■ Objectif ■
Reprenez l'extrait sur le vocabulaire employé pour annoncer qu'un corps a été mis à la mer et rédigez la suite à partir de sa dernière phrase.

■ Extrait du document ■

+---+

Le fait est qu’il y eut, pour dire l’événement, du tangage dans le vocabulaire. J’ai vu le même communiqué porter « enterré dans la mer » en titre et « inhumé dans la mer » dans le texte. Chez les rédacteurs, l’hésitation, le malaise étaient, comme on aime à dire, « palpables ». Ce cadavre, au lieu de le mettre en terre, on l’avait plongé dans la mer. Comment le dire ?
Mais justement ! On pouvait écrire qu’on l’avait « plongé dans la mer ». J’entends d’ici l’objection. « Plongé dans la mer », cela fait penser au joyeux plongeon de la piscine, cela manque fâcheusement de gravité, de simple dignité... Peut-être, encore qu’il y ait des expressions comme « plonger dans l’abîme », « plongé dans le malheur », qui ne sont pas d’une couleur si souriante.
Si « plongé » ne sied pas, il y a « précipiter ». « Le corps a été précipité dans la mer ». Ici encore, je devine l’objection. C’est littéraire et descriptif. En employant « précipiter », on ne rend pas compte d’un fait, on le peint, et dans un style très soutenu qui n’est pas celui de la communication.
Soit ! Étions-nous donc condamnés au choix navrant d’ « inhumé dans la mer » ou « enterré dans la mer » ? Et tous ceux qui employèrent ces expressions déconcertantes ont-ils comme excuse, en fin de compte, l’impossibilité de mieux faire ?

+---+

■ Données enregistrées ■
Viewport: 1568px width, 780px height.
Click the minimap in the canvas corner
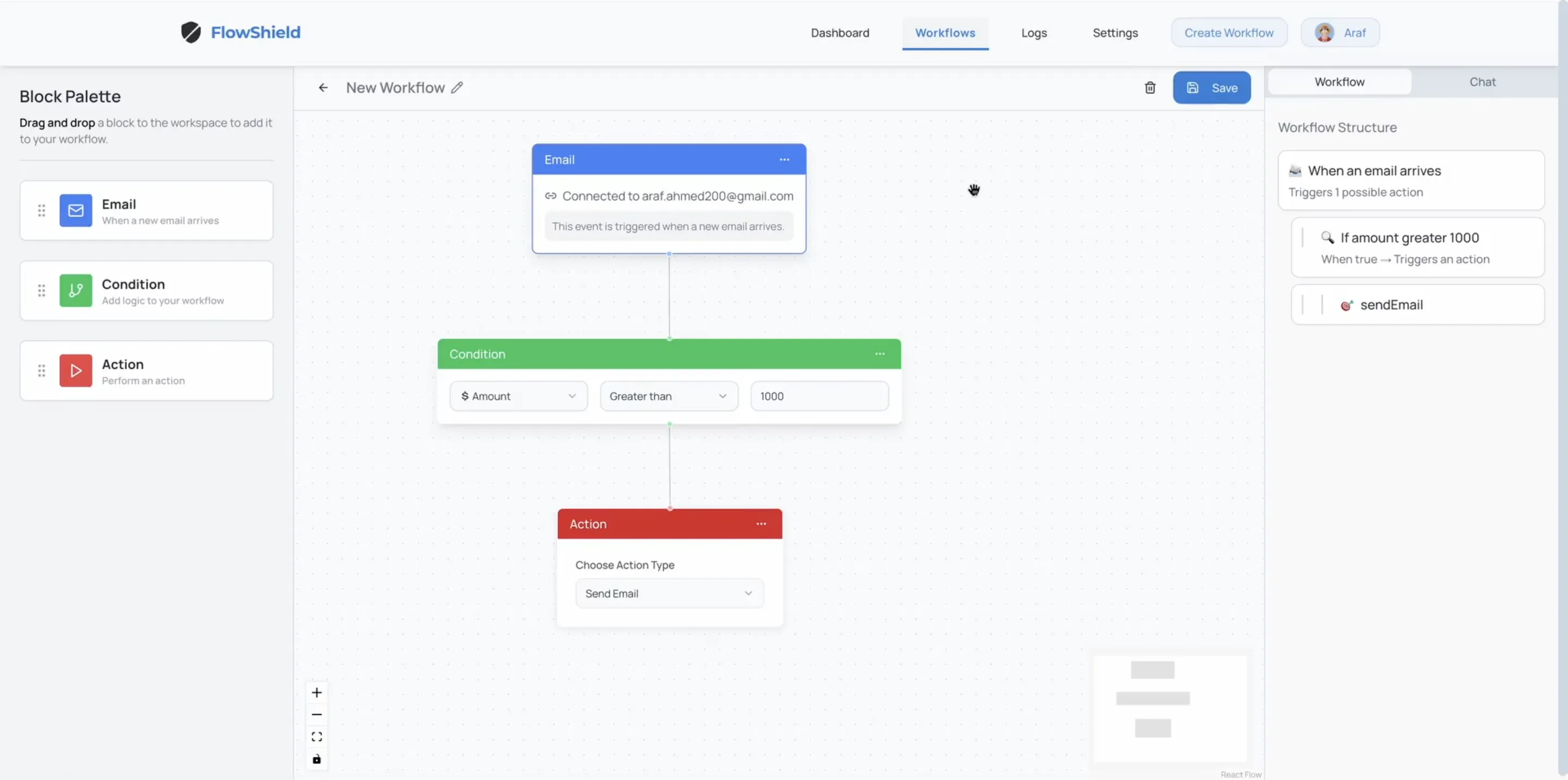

+---+

■ Réponse rédigée ■
On sentit bien, au fil des heures, que l’ « inhumé dans la mer », l’ « enterré dans la mer » heurtaient, donnaient à réfléchir, produisaient des grincements, provoquaient des cogitations. Et l’on vit apparaître, on vit émerger, si j’ose dire, l’emploi du verbe « immerger » : le corps, nous apprit-on, a été « immergé dans la mer ».
On évitait, cette fois, l’absurdité et la contradiction interne d’ « inhumé dans la mer » et d’ « enterré dans la mer ». Venant d’ « immergere », formé sur « mergere » et signifiant en latin « plonger », « noyer », « immerger » n’est pas mal, d’autant qu’ « immerger » peut vouloir dire justement, dans un emploi particulier de ce verbe, « laisser tomber dans la mer », notamment pour un matelot mort en cours de route : mais dans ces conditions, « dans la mer » ne s’imposait pas, à moins que l’on ne précisât, en complément, le nom de celle-ci.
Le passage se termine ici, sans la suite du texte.